Dataset items:
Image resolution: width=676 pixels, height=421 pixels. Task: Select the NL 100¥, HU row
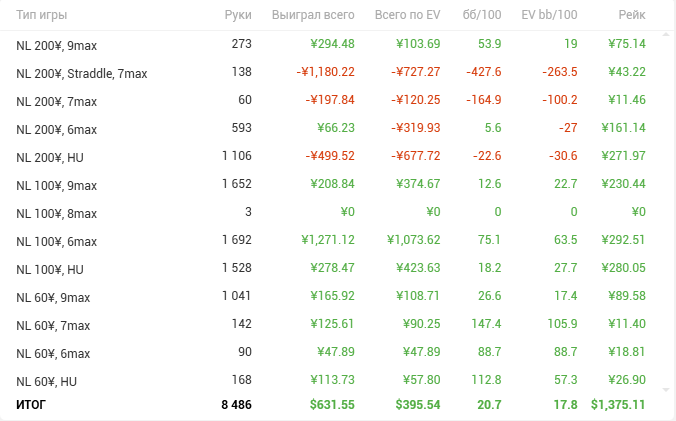(x=50, y=269)
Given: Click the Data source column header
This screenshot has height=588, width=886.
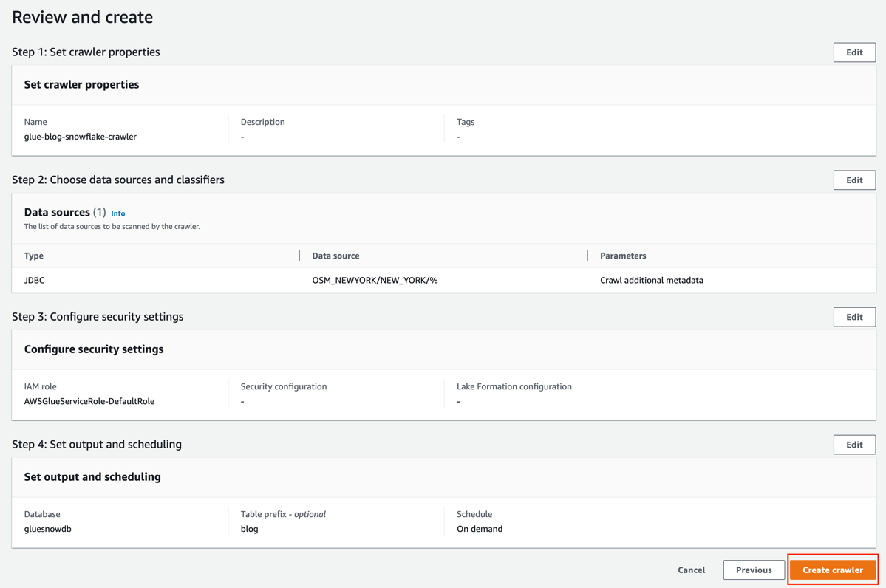Looking at the screenshot, I should (x=335, y=256).
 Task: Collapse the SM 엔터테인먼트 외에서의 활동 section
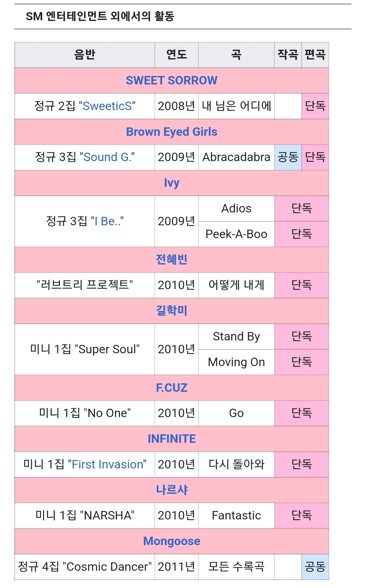[100, 16]
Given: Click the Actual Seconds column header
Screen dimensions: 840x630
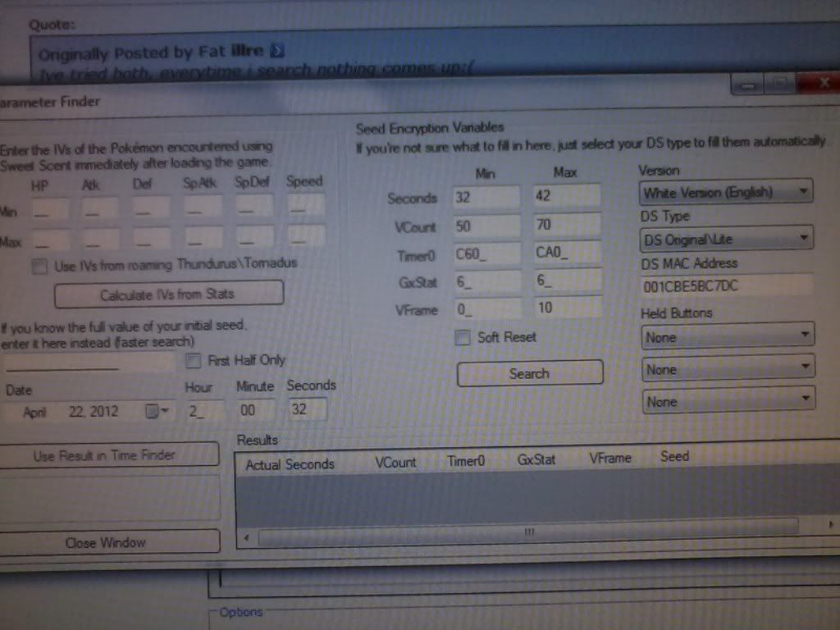Looking at the screenshot, I should tap(290, 464).
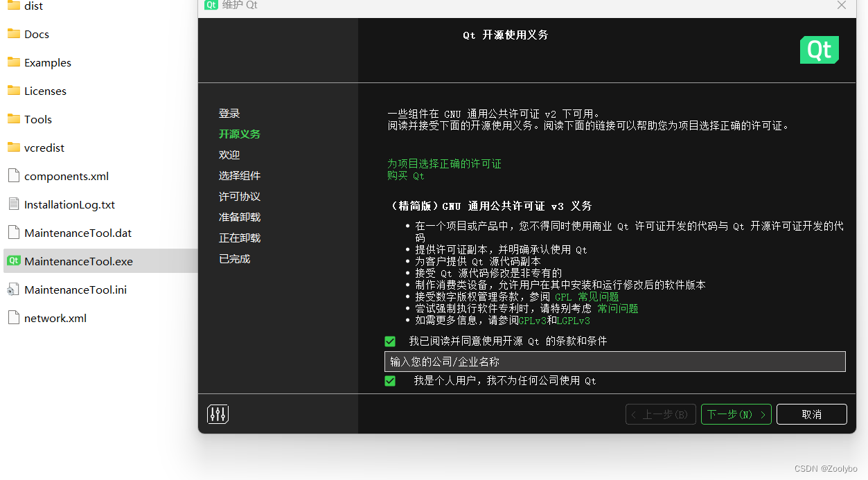Screen dimensions: 868x480
Task: Open the Licenses folder
Action: point(15,90)
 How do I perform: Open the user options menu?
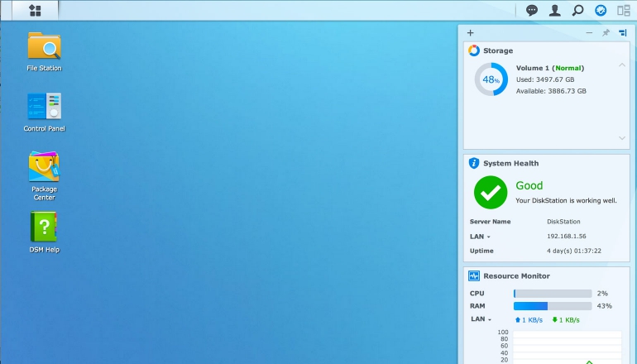pos(555,11)
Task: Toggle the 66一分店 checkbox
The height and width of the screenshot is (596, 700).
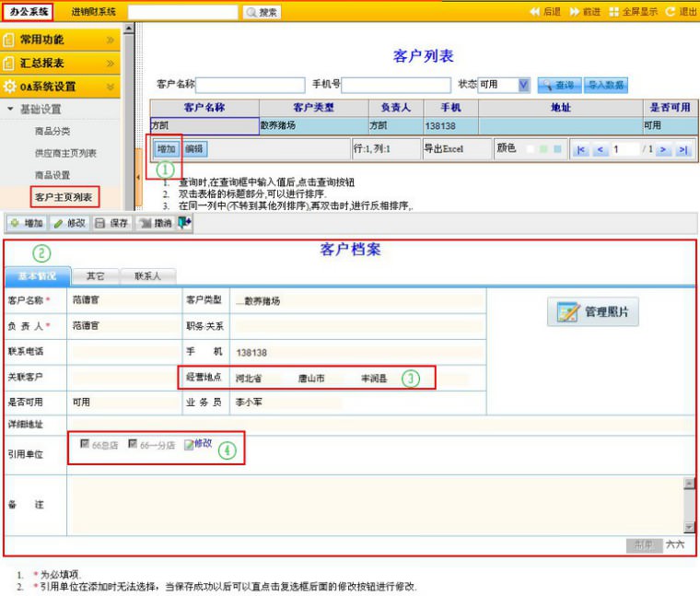Action: (133, 444)
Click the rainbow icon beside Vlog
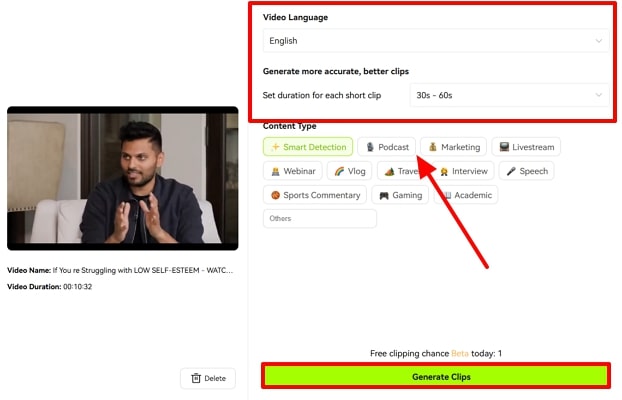This screenshot has height=400, width=622. (340, 171)
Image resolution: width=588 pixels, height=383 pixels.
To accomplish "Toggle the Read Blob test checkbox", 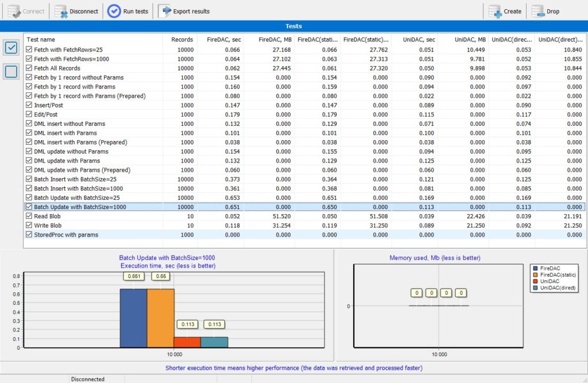I will click(x=29, y=216).
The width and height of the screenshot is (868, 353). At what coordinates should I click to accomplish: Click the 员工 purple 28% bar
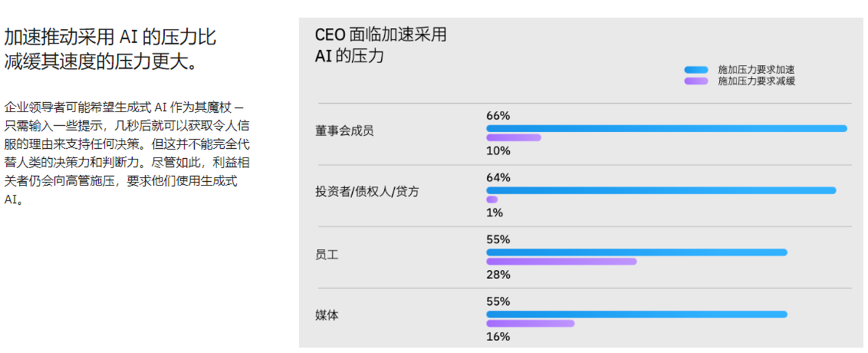point(561,261)
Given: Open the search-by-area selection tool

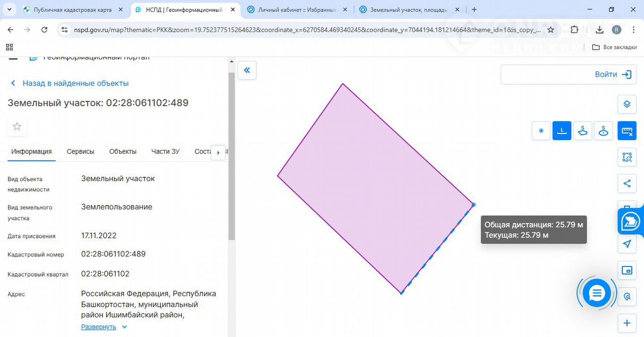Looking at the screenshot, I should 627,157.
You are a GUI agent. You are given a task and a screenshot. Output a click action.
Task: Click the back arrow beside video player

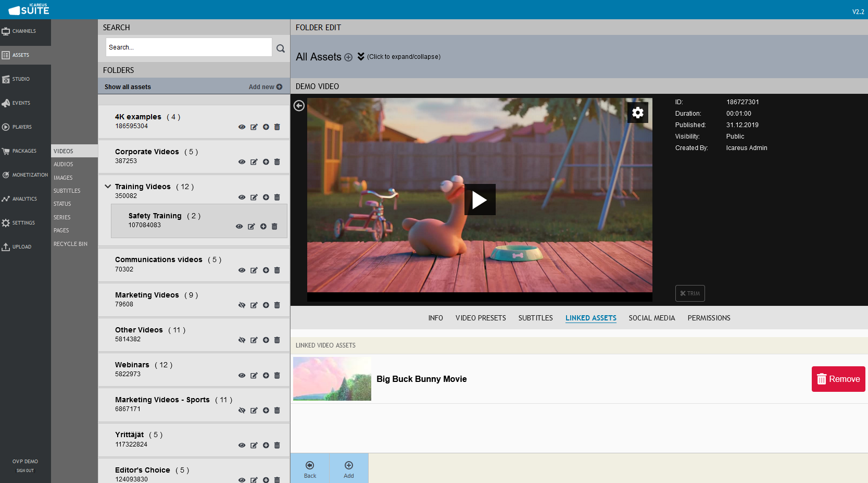tap(299, 106)
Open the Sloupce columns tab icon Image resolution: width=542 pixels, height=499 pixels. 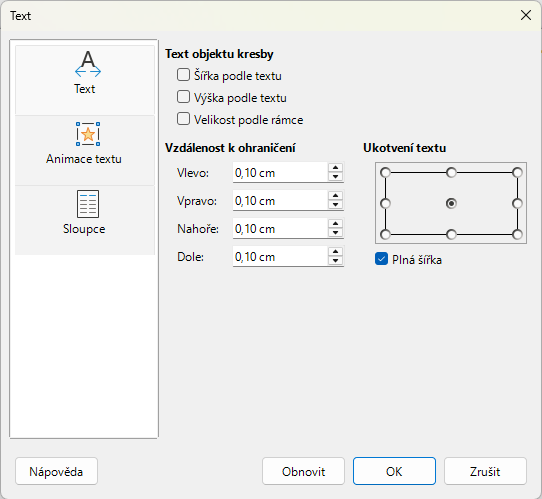[x=88, y=204]
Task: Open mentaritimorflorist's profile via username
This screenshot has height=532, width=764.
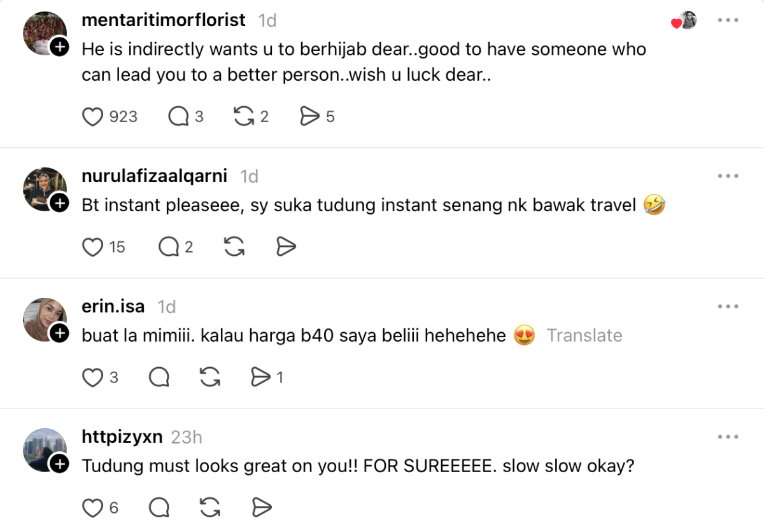Action: point(164,20)
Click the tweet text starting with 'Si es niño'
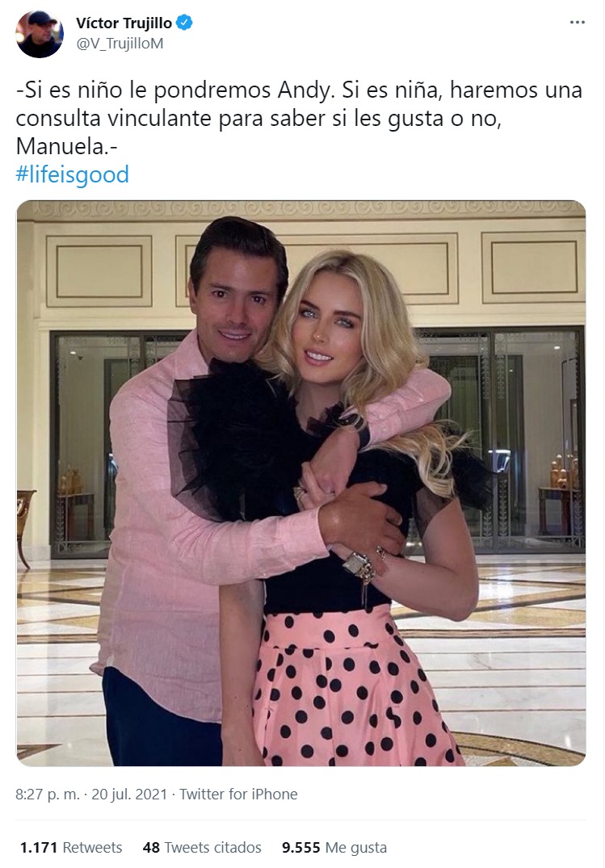The width and height of the screenshot is (605, 868). coord(299,118)
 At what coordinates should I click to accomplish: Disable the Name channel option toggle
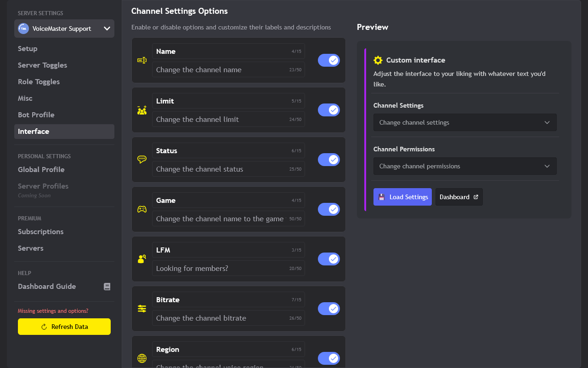pos(328,60)
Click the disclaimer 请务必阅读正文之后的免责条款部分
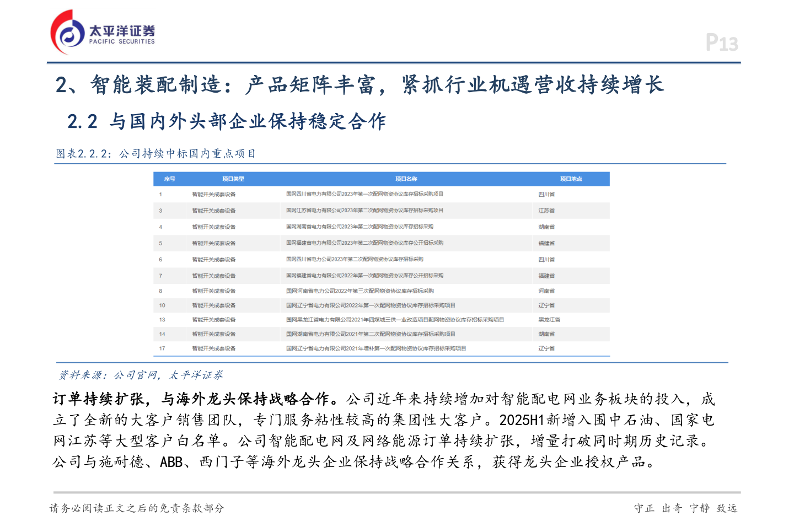 click(x=137, y=508)
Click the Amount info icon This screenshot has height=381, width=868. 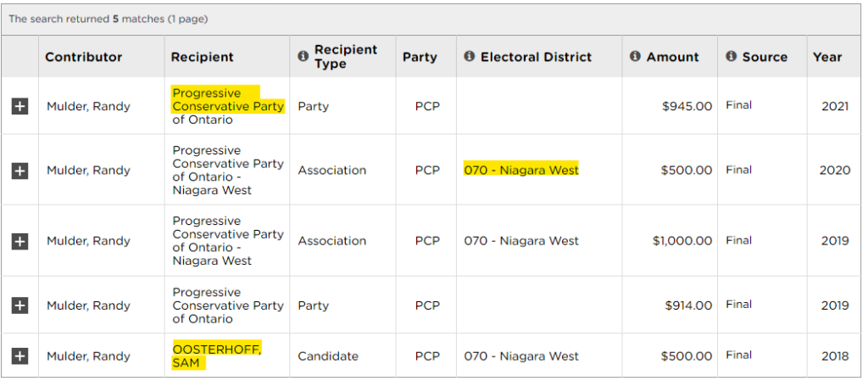point(635,57)
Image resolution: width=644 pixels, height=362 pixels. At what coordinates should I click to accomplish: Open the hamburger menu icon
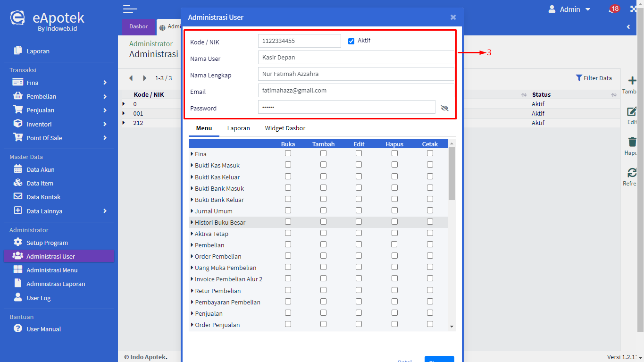(x=130, y=9)
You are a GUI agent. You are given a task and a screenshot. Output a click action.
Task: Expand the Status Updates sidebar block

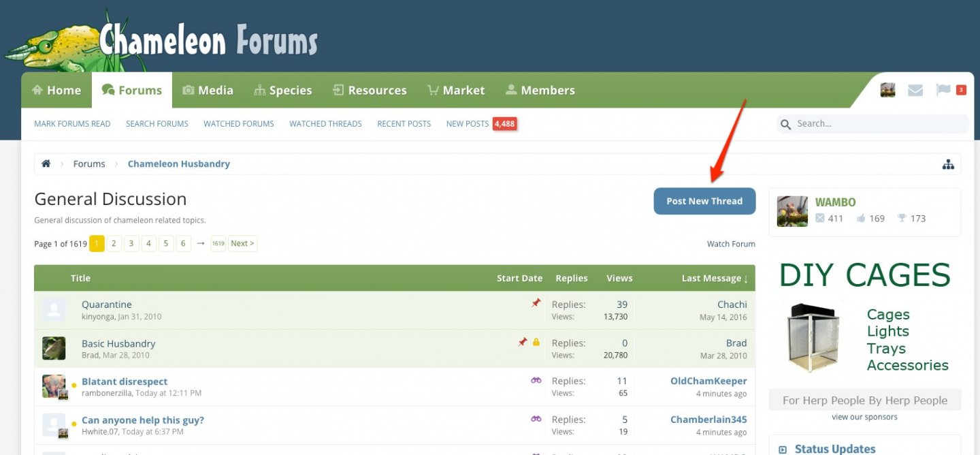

TASK DETAILS: Would you please reproduce the entries above, starting at the line with "This screenshot has height=588, width=886." and stopping after the line with "Task: Toggle the 66一分店 checkbox"? Omit any pictures.

RESULT OF THE EXERCISE:
This screenshot has height=588, width=886.
Looking at the screenshot, I should (x=335, y=256).
 Task: Collapse the SM 엔터테인먼트 외에서의 활동 section
[100, 16]
Given: Click the Actual Seconds column header
Screen dimensions: 840x630
Looking at the screenshot, I should tap(290, 464).
Screen dimensions: 868x480
Task: Open the Licenses folder
Action: point(15,90)
 How do I perform: Open the user options menu?
pos(555,11)
Task: Toggle the 66一分店 checkbox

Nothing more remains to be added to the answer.